Comme le poisson constitue aussi une excellente source
de protéines de qualité et d'acides gras
oméga-3 et qu'il est faible en gras saturés,
il faut soigneusement prendre en considération
les bienfaits et les risques liés à sa
consommation.
Sources de mercure
Toutes les formes de mercure proviennent d'une gamme
de sources naturelles comme les volcans, le sol, les
évents marins, les zones géologiques riches
en mercure et les feux de forêts, sans oublier
les lacs, les rivières et les océans.
Toutefois, les activités humaines ont augmenté
la quantité de mercure dans l'environnement de
plusieurs façons, notamment par divers procédés
de combustion et procédés industriels
comme la production d'énergie au charbon, l'extraction
et la fonte de minerais métalliques ainsi que
l'incinération des déchets.
Le mercure peut également provenir de la lixiviation
des sols inondés aux nouveaux emplacements de
barrages hydroélectriques ou dans toute zone
inondée. Le procédé en question
est susceptible d'accroître les niveaux de mercure
dans la chaîne alimentaire aquatique en eau douce
à ces endroits.
Des produits comme les piles miniatures, les tubes
fluorescents, les cosmétiques, les thermomètres,
les commutateurs de thermostat, les baromètres
et les amalgames dentaires peuvent contenir du mercure;
néanmoins, des solutions de rechange exemptes
de mercure existent dans la plupart des cas. Le mercure
est également utilisé comme agent conservateur
dans certains produits comme les cosmétiques.

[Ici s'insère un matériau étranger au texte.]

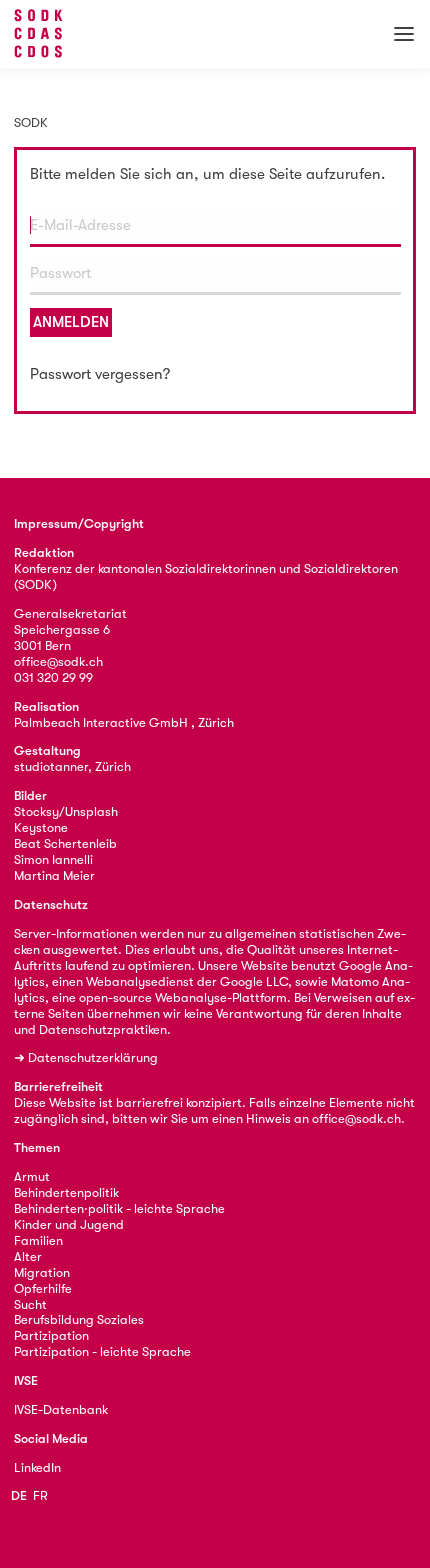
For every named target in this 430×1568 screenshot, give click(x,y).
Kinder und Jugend (69, 1224)
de (19, 1495)
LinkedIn (37, 1467)
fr (40, 1495)
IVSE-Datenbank (61, 1409)
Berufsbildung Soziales (79, 1319)
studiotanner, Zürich (72, 766)
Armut (32, 1176)
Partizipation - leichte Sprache (102, 1351)
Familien (38, 1240)
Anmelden (71, 322)
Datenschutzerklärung (93, 1057)
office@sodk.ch (58, 661)
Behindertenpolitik (66, 1192)
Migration (42, 1272)
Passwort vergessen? (100, 374)
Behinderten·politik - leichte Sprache (119, 1208)
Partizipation (51, 1335)
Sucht (30, 1304)
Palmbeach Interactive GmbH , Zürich (124, 722)
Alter (28, 1256)
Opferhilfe (43, 1288)
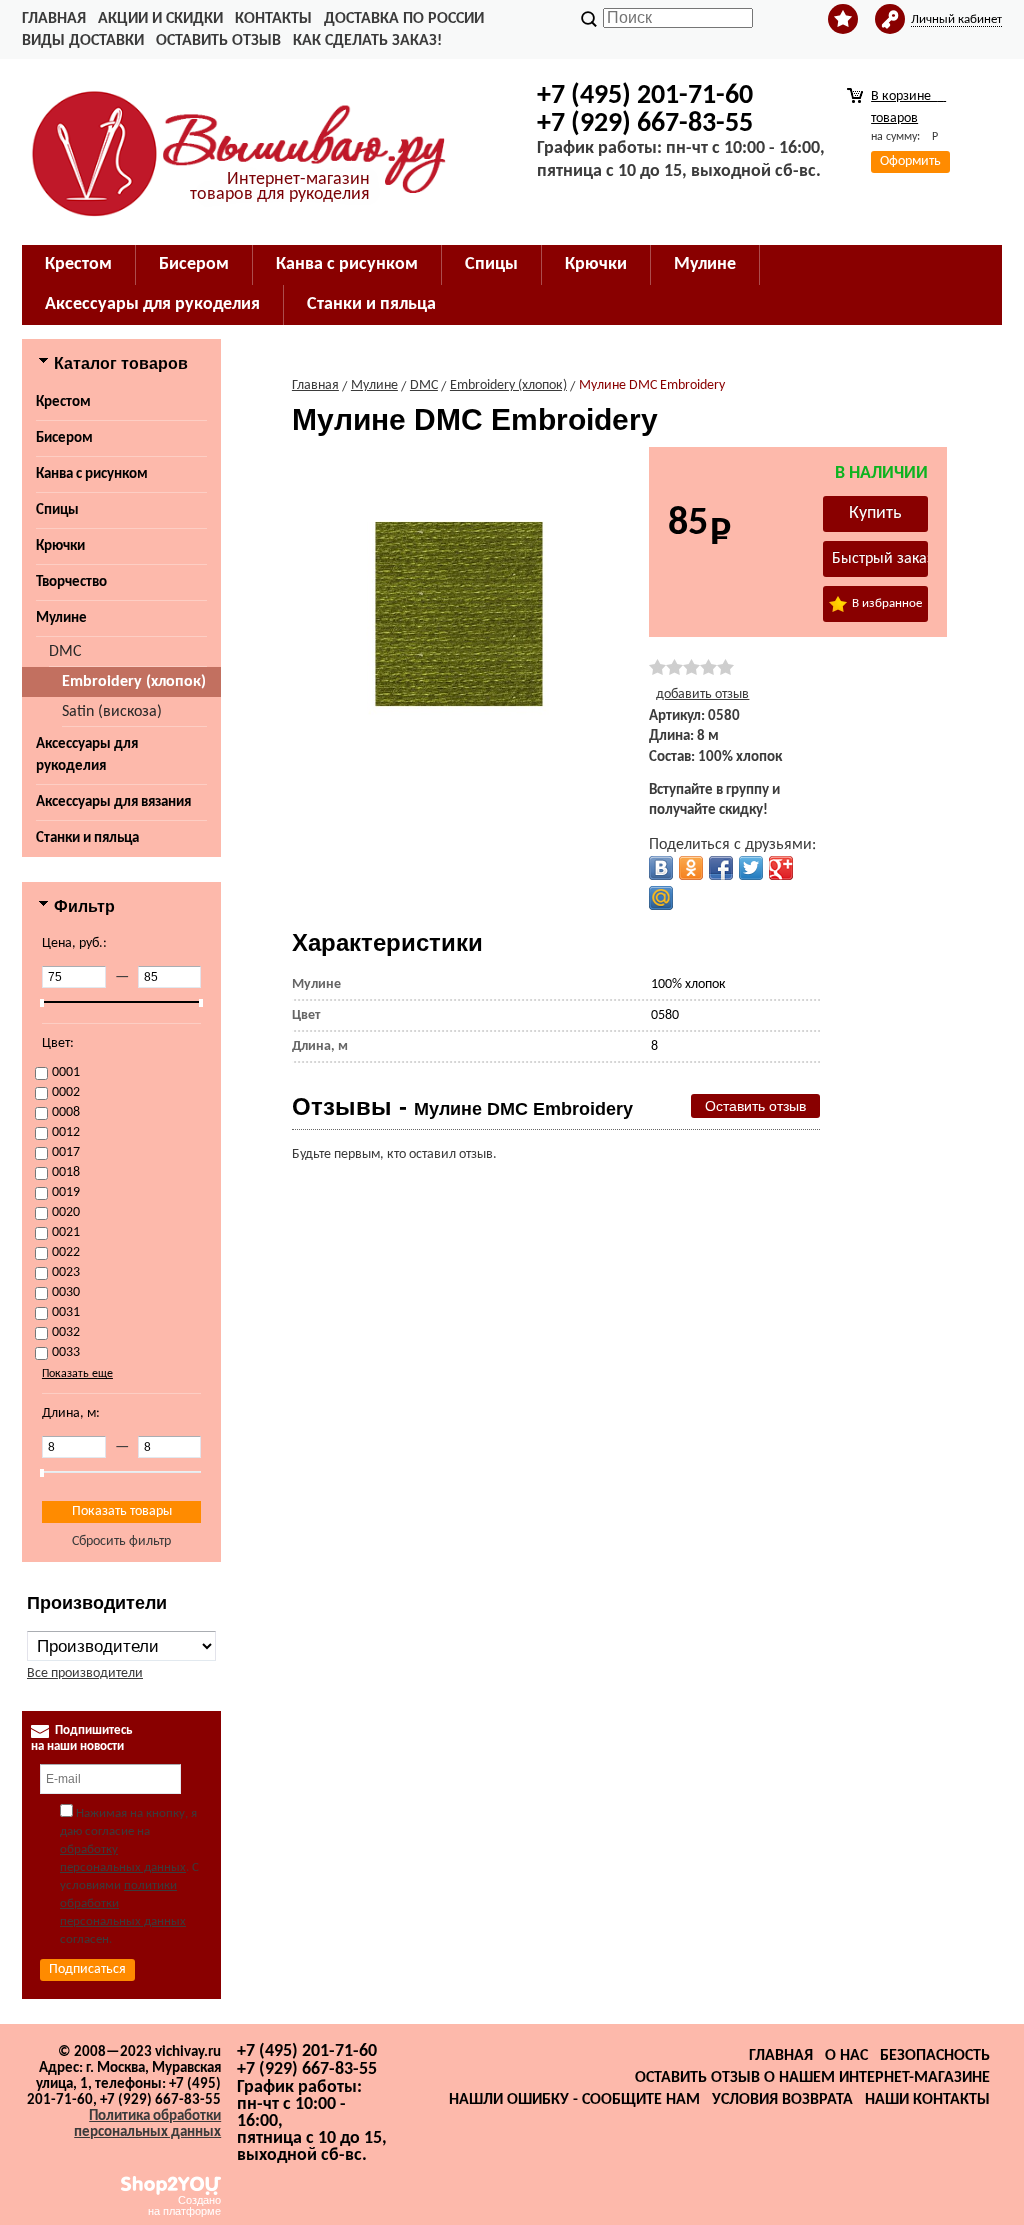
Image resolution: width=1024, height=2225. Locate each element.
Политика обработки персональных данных (147, 2124)
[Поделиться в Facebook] (721, 868)
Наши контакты (927, 2100)
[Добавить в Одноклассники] (691, 868)
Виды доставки (83, 41)
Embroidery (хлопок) (134, 682)
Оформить (910, 161)
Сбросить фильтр (121, 1541)
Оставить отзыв (218, 41)
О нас (846, 2056)
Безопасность (935, 2056)
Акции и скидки (160, 19)
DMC (65, 652)
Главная (54, 19)
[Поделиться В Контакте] (661, 868)
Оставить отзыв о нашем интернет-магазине (812, 2078)
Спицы (57, 510)
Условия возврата (782, 2100)
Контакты (273, 19)
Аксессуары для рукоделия (87, 755)
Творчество (71, 582)
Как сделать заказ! (367, 41)
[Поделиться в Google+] (781, 868)
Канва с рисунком (92, 474)
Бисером (64, 438)
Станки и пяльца (87, 838)
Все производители (85, 1673)
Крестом (63, 402)
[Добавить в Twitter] (751, 868)
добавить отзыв (702, 694)
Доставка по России (404, 19)
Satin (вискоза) (112, 712)
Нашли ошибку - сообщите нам (574, 2100)
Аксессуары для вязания (113, 802)
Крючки (60, 546)
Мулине (61, 618)
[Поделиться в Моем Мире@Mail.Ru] (661, 898)
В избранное (885, 603)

Lorsqu'on l'utilise selon les restrictions réglementées,
le mercure contenu dans les cosmétiques est considéré
comme inoffensif. Le fait de jeter ces produits peut
causer des fuites de mercure à partir des sites
d'enfouissement ou des déchets incinérés
et accroître la quantité de mercure dans
l'environnement.
En raison de la toxicité et des effets considérables
du mercure sur la santé humaine et environnementale,
même de petits renversements de mercure doivent
être tenus pour dangereux et nettoyés avec
prudence. Le mercure élémentaire liquide,
qu'on retrouve communément dans les thermomètres,
les thermostats et les baromètres ménagers,
forme rapidement une vapeur toxique, incolore et inodore
lorsqu'il se répand. La vapeur, si elle est inhalée,
est vite absorbée par les poumons. Les enfants
sont particulièrement à risque puisque
les vapeurs du mercure, plus lourdes que l'air, persistent
souvent près du sol où les petits rampent
et jouent. Votre représentant de santé
publique pourra vous donner de plus amples renseignements
sur la façon de nettoyer les petits renversements
de mercure.
Effets sur la santé de l'exposition
au mercure
Les effets sur la santé de l'exposition au mercure
dépendent de la forme chimique dans laquelle
l'élément se trouve (élémentaire,
inorganique ou organique), la voie d'exposition (inhalation,
ingestion ou contact cutané) et le niveau d'exposition.
Les vapeurs de mercure élémentaire liquide
et le méthylmercure s'absorbent plus facilement
que les sels de mercure inorganique et peuvent, de ce
fait, être plus nocifs. Il importe de réduire,
dans la mesure du possible, son exposition à
toute forme de mercure.
Mercure élémentaire
Les effets sur la santé du mercure élémentaire
dépendent de la durée et du type d'exposition.
Si, par exemple, une personne avalait du mercure élémentaire
liquide provenant d'un thermomètre brisé,
l'absorption par le corps serait limitée. En
revanche, l'inhalation des vapeurs de mercure émanant
de ce thermomètre brisé faciliterait l'absorption
et pourrait occasionner des ennuis de santé.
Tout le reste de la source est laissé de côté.